Data items
BEGIN
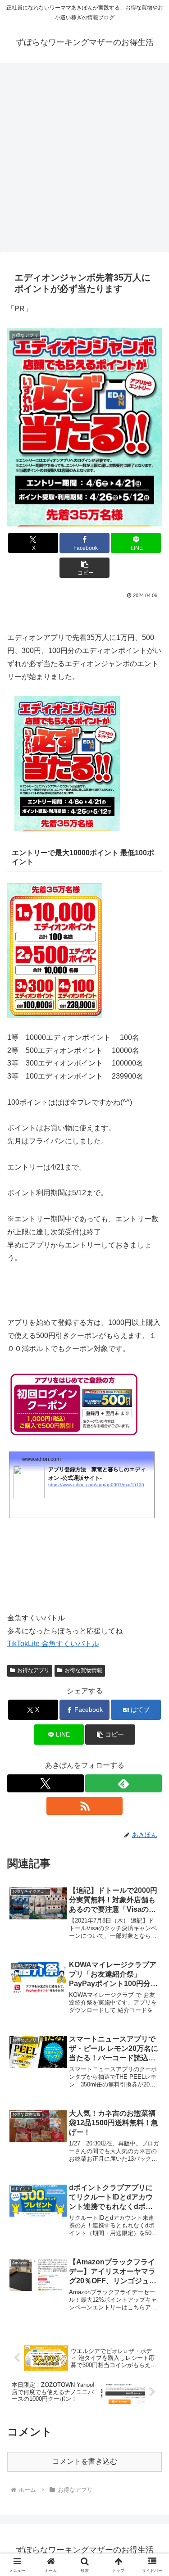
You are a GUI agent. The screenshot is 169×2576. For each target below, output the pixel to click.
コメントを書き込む (84, 2461)
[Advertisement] (84, 154)
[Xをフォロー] (45, 1783)
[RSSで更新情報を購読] (84, 1806)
END
= Problem description =
Images must not appear; print each record precisely as it reads.

= Result of the task =
You are a GUI agent. The screenshot is 169×2576. For each target below, output the pixel to click.
コメントを書き込む (84, 2461)
[Advertisement] (84, 154)
[Xをフォロー] (45, 1783)
[RSSで更新情報を購読] (84, 1806)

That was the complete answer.